In March 2016, PILA PHARMA acquired a TRPV1 antagonist asset from Ario Pharma Ltd (Cambridge, U.K.). The acquired asset includes the clinical ready and safe development candidate XEN-D0501, patents, know-how, and data.
In June 2016, PILA PHARMA completed an emission of new shares to private investors and ALMI Invest and has thus secured the necessary financing for the conduct of the first clinical trial of XEN-D0501 in type 2 diabetic patients (to investigate the safety and tolerability).

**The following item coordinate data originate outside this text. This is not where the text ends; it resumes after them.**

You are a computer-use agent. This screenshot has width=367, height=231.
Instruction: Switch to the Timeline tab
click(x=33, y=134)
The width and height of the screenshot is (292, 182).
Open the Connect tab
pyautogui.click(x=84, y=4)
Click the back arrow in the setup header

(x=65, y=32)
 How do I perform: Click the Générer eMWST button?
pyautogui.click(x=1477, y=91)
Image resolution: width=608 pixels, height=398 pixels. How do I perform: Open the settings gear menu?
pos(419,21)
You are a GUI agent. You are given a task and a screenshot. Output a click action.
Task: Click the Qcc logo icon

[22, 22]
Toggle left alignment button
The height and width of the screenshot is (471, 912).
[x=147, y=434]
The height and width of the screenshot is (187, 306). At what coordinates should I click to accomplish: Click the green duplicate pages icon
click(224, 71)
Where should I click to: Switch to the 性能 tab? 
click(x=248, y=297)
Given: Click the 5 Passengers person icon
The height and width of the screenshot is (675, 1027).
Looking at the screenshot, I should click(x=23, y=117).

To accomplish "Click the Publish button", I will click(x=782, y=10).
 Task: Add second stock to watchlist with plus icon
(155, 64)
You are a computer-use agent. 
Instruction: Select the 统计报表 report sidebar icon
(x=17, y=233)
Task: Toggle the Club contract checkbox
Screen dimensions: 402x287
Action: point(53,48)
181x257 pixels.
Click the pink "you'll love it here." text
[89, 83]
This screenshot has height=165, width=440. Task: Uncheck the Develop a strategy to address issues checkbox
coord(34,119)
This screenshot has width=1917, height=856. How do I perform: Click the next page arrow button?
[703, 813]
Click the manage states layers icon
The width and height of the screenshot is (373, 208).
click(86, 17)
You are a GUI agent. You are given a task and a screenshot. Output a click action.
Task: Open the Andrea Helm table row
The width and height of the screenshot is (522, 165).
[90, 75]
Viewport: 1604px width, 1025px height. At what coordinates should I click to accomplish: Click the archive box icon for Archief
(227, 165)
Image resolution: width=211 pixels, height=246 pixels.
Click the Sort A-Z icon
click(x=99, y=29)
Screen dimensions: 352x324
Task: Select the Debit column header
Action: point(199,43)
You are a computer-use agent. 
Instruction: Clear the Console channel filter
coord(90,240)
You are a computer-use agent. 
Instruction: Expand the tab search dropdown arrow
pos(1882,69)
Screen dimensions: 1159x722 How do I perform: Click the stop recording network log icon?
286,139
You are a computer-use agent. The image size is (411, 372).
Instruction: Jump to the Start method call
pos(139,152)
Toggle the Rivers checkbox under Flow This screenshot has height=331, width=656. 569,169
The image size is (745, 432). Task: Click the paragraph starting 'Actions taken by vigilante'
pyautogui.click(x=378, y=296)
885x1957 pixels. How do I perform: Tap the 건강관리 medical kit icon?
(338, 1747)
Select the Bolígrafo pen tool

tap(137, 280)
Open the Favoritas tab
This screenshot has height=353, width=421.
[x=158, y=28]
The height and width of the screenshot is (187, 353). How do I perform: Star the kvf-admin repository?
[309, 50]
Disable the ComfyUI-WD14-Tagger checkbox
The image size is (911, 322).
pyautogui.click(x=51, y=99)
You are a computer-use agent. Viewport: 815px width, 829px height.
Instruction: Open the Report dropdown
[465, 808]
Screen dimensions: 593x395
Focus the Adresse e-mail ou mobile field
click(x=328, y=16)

In February 2017, PILA PHARMA received the regulatory green-light to conduct a single-dose safety trial of XEN-D0501 in type 2 diabetic patients in Denmark with Professor Henning Beck-Nielsen as principal investigator.
In March 2017, PILA PHARMA completed a fully-subscribed issue of new shares permitting the company to further consolidate its internal organisation, to plan for the next clinical efficacy trial and to – earlier than originally planned – initiate internal research activities with the aim of strengthening the company’s IP-portfolio, carry out further asset exploration and to evaluate new licensing opportunities.